--- Your goal ---
List each line of the data in which the string "input" appears.

+---+

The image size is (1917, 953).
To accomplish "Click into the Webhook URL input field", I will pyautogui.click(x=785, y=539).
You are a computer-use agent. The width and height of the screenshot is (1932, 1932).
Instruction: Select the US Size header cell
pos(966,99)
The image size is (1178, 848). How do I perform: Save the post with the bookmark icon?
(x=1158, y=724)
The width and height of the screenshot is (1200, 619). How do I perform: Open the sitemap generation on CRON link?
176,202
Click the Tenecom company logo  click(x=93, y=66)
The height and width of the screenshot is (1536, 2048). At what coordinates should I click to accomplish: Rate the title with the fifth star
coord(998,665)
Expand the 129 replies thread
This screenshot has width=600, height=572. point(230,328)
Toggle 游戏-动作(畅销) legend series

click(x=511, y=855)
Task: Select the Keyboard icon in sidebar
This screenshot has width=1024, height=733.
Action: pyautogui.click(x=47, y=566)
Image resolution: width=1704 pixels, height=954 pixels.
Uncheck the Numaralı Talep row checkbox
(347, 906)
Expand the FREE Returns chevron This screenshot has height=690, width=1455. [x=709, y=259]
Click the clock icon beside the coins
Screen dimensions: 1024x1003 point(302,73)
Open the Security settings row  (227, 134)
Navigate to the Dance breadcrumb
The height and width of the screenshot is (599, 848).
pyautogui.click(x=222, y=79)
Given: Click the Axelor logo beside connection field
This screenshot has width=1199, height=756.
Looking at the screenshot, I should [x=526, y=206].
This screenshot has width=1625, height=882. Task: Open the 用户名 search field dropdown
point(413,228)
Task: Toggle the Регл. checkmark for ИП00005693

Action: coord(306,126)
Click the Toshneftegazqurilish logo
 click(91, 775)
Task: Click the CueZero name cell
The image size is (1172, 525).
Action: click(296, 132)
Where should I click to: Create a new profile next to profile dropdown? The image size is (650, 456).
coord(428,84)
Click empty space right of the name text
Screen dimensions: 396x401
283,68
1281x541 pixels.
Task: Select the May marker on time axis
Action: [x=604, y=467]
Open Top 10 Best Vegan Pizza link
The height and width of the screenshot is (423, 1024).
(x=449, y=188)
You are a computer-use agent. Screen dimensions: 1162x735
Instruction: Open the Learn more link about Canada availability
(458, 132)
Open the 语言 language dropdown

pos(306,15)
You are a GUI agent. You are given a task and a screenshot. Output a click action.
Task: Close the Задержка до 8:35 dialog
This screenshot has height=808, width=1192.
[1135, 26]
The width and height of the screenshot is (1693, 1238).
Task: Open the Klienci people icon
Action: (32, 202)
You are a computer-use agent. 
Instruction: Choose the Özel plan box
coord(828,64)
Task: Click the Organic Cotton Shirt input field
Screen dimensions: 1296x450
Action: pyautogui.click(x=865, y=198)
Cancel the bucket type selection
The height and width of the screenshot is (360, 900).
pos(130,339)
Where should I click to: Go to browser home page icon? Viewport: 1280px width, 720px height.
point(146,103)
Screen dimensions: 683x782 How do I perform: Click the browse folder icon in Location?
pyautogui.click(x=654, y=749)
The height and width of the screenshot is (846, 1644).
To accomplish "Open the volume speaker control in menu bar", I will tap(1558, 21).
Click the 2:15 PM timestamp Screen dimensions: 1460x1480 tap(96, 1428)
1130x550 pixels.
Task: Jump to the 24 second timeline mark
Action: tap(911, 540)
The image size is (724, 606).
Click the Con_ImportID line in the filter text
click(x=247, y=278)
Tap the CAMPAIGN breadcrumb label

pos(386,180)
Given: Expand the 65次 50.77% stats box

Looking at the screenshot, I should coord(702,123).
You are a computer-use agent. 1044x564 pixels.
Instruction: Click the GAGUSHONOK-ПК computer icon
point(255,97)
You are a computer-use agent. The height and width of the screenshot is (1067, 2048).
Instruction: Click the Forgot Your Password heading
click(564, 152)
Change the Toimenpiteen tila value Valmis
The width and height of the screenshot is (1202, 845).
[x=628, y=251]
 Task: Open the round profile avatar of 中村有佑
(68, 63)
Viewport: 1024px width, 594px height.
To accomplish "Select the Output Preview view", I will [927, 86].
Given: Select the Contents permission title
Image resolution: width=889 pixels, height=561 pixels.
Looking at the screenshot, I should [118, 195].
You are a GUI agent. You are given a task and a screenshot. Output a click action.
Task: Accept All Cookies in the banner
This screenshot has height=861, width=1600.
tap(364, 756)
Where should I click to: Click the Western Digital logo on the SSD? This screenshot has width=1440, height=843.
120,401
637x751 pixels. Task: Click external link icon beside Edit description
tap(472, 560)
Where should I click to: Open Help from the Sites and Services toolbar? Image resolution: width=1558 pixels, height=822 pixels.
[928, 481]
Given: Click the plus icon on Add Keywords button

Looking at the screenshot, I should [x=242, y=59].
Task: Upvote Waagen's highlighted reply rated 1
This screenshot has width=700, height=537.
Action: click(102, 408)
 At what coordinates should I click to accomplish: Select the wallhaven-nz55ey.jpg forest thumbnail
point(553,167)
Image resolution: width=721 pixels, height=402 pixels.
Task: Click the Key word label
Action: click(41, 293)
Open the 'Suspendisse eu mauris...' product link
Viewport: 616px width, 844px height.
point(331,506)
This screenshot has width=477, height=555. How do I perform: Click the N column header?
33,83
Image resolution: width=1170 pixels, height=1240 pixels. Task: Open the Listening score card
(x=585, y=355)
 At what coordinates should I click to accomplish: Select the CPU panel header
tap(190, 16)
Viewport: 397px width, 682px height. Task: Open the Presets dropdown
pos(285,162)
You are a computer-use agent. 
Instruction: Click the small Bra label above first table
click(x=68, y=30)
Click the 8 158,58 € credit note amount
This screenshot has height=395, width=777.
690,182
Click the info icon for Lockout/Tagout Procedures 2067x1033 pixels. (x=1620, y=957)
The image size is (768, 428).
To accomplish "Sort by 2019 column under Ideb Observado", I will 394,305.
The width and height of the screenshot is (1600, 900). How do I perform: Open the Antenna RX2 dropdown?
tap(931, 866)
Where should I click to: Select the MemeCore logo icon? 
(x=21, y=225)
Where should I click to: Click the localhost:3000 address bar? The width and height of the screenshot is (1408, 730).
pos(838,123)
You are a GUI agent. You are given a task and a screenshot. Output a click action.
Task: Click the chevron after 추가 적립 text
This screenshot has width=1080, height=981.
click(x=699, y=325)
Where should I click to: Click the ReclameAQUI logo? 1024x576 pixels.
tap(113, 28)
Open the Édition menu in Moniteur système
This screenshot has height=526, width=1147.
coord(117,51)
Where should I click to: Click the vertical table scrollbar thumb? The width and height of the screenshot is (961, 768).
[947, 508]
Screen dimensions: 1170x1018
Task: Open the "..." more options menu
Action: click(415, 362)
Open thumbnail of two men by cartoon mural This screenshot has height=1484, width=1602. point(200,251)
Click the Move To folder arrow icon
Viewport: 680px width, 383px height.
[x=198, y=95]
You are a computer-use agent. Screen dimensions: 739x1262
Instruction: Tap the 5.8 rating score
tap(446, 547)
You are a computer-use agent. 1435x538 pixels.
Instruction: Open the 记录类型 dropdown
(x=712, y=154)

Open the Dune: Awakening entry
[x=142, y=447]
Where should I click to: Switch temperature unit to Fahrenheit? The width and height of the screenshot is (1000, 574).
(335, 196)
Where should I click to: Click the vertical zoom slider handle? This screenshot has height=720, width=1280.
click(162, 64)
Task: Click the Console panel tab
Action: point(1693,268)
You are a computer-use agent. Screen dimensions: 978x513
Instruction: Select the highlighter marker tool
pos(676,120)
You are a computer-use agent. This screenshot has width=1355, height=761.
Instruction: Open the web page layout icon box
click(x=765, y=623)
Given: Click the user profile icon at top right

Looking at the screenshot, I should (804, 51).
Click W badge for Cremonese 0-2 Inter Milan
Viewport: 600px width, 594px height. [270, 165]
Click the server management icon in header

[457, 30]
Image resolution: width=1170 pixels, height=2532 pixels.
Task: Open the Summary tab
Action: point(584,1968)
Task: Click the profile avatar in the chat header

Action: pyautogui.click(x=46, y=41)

+---+

--- Solved problem ---
To accomplish "Click into the Webhook URL input field", I will pyautogui.click(x=785, y=539).
Task: Click the Organic Cotton Shirt input field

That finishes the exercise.